75Bitácora
Por Miguel Ángel Cristiani G.
25 de octubre de 2016

Ahora que han empezado a ser cateadas algunas de las propiedades del ex gobernador Javier Duarte de Ochoa luego de que sus prestanombres han empezado a declarar en la Procuraduría General de la República, sería también oportuno que todas ellas fueran incautadas para posteriormente ser rematadas -como ocurre con otros delincuentes acusados de lavado de dinero- para en esa forma poder recuperar, aunque sea una parte mínima de todo lo robado de las arcas estatales.

Tres son las cosas que los veracruzanos esperan como consecuencia del caso Javier Duarte de Ochoa, primero que la Procuraduría General de la República, lo localice y aprenda para que sea presentado ante un juez, la segunda, que los miles de millones de pesos que fueron “desaparecidos” sean recuperados para ello tendrán que ser “jalados” también los funcionarios que participaron en el saqueo de la llamada “licuadora” de finanzas del estado, la tercera cuestión es que como ya se ha estado repitiendo hasta el cansancio, que todos los que hayan participado en el màs grande saqueo en la historia de Veracruz, reciban un castigo ejemplar, no solo que devuelvan lo que se llevaron, sino que paguen con cárcel su delincuencia organizada.

Como ya se ha hecho público en las indagatorias de la Procuraduría General de la República, las propiedades adquiridas -naturalmente que no están a nombre de Javier Duarte- sino que están escrituradas a sus prestanombres, que también ya han dado a conocer algunas de esas propiedades, en el país y el extranjero.

La investigación se debe de ampliar a los funcionarios de primer nivel, no solo de la Secretaría de Finanzas, sino de prácticamente todas las dependencias que manejaron y desviaron miles de millones de pesos.

Pero lo primero es que se capture al cabecilla de la banda de delincuentes, aunque hasta el día de ayer, todavía no aparece la llamada ficha roja, en la página de la Policía Internacional, la famosa INTERPOL, en la que se difunden los datos de los delincuentes más buscados a nivel mundial.

Aunque en algunos medios de comunicación se ha manejado que Javier Duarte de Ochoa, al igual que el también ex gobernador de Sonora Guillermo Padrès Elias son buscados a nivel internacional, en la página de internet todavía no aparecen sus fichas rojas.

Al publicarse en la página web oficial de la Policía Internacional INTERPOL automáticamente significaría que es buscado en más de 190 países.

Hasta el momento, sus fotografías, descripción y motivo por el que se les persigue a los políticos no se encuentran abiertos al público en general, que en algún momento podría apoyar en su localización.

En fuentes judiciales se filtró la información de que la Procuraduría General de la (PGR) habría solicitado una ficha de búsqueda internacional sobre Javier Duarte de Ochoa, con base en las denuncias de la dependencia encabezada por Arely Gómez, por delincuencia organizada y lavado de dinero.

 

La Procuraduría ordenó una investigación que incluyó una red de vínculos familiares del gobernador con licencia, Javier Duarte, así como una minuciosa obtención de pruebas sobre sus propiedades y participación accionaria en diversas empresas.

 Los motivos para que las fichas de los exmandatarios mexicanos no aparezcan pueden ser dos: o la PGR no ha solicitado las fichas rojas como se ha señalado, o pidió a la Interpol no publicarlas en su página oficial.  

“Los países miembros pueden optar por que se publique en el sitio web de Interpol una versión resumida de la notificación roja.
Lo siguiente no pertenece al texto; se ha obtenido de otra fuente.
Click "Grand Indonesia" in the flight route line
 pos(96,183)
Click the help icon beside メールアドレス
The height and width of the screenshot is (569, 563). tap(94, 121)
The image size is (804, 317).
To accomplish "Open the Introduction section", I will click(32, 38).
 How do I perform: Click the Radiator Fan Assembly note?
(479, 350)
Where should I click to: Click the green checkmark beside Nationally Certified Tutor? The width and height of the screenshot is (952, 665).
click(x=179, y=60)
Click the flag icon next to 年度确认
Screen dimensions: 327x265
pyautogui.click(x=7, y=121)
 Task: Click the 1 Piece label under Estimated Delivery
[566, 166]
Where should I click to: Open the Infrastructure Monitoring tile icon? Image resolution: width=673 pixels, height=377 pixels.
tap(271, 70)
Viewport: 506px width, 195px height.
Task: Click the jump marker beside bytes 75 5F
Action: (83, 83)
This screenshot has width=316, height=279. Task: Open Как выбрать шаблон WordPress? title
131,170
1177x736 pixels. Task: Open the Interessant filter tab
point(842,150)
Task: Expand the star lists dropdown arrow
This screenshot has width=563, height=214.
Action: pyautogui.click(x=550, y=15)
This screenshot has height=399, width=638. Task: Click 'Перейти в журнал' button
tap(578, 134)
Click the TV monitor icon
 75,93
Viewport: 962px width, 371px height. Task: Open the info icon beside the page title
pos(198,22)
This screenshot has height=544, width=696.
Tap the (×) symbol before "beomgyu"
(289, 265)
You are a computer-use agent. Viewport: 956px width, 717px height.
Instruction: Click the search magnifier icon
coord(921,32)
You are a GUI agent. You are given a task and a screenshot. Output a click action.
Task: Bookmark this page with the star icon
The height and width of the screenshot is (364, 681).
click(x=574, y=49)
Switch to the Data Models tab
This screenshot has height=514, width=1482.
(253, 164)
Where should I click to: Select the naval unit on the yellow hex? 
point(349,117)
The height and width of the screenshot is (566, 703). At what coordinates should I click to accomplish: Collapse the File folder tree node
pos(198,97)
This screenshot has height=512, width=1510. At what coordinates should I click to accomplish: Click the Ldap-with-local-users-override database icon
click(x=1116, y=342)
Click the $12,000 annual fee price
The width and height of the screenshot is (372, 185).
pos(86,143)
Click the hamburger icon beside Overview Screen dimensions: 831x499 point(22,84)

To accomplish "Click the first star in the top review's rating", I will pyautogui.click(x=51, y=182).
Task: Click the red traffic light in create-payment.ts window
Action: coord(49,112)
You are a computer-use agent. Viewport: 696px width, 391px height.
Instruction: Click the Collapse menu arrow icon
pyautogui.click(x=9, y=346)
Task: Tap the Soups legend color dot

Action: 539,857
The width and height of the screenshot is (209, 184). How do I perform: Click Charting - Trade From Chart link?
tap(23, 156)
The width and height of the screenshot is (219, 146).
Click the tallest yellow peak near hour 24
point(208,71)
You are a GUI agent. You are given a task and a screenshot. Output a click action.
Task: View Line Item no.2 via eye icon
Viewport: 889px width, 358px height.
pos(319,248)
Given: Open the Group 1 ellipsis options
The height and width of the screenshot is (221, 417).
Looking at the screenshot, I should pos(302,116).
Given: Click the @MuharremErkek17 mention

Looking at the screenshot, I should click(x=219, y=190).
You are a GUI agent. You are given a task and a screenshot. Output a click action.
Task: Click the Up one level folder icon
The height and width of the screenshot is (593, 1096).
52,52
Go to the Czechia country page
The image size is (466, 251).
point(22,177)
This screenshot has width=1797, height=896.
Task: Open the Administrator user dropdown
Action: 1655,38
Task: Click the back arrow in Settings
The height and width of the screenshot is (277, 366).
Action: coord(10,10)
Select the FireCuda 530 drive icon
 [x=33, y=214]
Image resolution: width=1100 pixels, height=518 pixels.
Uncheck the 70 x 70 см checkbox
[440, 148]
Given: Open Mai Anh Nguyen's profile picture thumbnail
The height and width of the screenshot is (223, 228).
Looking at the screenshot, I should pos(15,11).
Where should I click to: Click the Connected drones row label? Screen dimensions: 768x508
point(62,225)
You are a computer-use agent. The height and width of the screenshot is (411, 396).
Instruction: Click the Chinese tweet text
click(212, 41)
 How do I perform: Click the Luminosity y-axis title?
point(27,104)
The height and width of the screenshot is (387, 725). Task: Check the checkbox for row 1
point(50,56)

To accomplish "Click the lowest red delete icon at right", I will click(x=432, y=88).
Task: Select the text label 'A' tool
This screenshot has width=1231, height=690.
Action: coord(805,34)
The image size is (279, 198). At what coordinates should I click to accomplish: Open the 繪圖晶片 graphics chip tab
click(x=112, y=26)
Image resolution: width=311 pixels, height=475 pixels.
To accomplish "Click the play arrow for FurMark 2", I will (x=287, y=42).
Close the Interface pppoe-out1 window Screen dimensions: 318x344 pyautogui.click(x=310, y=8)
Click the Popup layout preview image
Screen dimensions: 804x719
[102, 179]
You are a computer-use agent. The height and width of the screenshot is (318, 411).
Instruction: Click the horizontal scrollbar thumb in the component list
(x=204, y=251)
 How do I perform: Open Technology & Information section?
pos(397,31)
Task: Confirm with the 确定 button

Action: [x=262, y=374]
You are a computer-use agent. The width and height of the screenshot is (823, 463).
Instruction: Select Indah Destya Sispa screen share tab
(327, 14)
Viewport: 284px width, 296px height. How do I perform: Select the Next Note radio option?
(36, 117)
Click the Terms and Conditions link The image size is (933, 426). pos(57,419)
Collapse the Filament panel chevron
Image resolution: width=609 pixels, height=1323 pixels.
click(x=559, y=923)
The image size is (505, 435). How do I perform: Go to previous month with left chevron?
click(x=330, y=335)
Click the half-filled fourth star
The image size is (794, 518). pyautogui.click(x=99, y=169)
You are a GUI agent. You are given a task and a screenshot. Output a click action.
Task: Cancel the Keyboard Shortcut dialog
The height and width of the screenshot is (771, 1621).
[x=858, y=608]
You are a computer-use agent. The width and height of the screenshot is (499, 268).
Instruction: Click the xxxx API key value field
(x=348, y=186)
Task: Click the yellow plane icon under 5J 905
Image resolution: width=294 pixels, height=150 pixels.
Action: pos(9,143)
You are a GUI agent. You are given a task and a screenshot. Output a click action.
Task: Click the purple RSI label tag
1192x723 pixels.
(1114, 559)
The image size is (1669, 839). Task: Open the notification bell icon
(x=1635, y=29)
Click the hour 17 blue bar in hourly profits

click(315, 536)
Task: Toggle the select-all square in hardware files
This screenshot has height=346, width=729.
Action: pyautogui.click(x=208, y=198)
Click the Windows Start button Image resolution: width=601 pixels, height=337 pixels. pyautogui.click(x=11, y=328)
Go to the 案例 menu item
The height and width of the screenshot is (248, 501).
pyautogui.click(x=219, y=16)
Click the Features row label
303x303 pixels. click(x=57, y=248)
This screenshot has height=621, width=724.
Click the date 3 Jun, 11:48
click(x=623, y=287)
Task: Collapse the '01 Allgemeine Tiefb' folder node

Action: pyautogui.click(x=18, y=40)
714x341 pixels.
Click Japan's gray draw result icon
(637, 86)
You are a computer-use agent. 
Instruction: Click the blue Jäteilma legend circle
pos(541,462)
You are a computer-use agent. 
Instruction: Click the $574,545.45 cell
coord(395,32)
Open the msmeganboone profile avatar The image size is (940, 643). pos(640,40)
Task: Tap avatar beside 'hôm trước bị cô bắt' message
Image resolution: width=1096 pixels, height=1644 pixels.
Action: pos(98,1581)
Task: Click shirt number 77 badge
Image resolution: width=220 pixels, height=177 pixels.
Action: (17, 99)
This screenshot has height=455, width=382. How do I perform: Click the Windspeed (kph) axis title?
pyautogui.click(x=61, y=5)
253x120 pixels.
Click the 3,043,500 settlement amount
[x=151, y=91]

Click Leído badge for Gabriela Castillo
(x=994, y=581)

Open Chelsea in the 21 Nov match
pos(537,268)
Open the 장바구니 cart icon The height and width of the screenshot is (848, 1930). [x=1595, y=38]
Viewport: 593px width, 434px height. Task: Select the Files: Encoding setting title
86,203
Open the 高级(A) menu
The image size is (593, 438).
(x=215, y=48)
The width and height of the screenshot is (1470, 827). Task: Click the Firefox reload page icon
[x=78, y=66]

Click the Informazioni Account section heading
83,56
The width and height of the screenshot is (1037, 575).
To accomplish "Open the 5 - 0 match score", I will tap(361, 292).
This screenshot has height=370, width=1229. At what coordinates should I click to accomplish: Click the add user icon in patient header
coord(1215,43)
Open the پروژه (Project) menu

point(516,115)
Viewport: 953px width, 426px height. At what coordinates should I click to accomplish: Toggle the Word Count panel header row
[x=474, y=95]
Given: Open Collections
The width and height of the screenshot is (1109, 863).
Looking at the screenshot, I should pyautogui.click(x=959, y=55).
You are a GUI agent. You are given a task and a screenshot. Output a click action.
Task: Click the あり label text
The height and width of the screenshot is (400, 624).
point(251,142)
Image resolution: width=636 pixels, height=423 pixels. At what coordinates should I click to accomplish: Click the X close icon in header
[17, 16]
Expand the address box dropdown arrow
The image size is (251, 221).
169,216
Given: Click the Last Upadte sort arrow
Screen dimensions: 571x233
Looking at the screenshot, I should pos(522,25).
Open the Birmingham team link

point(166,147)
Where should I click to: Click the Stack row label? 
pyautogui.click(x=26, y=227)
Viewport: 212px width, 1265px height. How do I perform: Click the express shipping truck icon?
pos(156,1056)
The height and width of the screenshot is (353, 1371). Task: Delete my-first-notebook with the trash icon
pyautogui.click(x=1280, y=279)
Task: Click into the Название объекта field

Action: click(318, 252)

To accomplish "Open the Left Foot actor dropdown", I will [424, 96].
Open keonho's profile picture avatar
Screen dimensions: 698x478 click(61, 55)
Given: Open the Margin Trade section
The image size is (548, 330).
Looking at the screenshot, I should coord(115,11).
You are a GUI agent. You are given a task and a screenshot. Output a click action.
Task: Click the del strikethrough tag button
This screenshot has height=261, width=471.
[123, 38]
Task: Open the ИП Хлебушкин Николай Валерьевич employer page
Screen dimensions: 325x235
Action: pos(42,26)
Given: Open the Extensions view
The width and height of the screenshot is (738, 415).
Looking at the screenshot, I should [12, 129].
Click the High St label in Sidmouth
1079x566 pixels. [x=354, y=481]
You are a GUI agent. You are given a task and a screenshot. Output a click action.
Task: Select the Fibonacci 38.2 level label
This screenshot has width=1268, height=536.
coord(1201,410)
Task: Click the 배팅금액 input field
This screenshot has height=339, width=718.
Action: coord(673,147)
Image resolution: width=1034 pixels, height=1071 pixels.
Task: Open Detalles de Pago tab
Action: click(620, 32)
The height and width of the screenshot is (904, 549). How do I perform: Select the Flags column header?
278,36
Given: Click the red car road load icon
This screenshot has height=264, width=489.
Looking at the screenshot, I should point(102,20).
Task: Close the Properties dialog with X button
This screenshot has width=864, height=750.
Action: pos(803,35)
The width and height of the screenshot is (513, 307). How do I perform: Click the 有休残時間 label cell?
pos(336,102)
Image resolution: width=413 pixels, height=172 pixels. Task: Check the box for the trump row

Si esta no se publica, puede ser porque no se ha solicitado o publicado, o porque el país solicitante ha pedido que el uso de tal notificación se reserve exclusivamente a los organismos encargados de la aplicación de la ley”, señala la organización policial en su página de internet.

 En ambos casos las autoridades mexicanas tendrían que explicar el motivo de su decisión, cuando han asegurado que se realizan todos los esfuerzos necesarios para dar con el paradero de los políticos mexicanos.

Todo parece indicar, que las autoridades federales únicamente buscarían encarcelar a Javier Duarte de Ochoa -quien este martes debería presentarse en el CEN del PRI para defender su honra y acusaciones, que lo tienen al borde de la expulsión de ese partido, aunque también es cierto que seguramente no acudirá porque muy poco le preocupa esa tarjeta roja- lo que permitirá al gobernador electo Miguel Ángel Yunes Linares, continuar con la cacería de corruptos a nivel local, como lo prometió y fue su bandera principal durante su campaña electoral.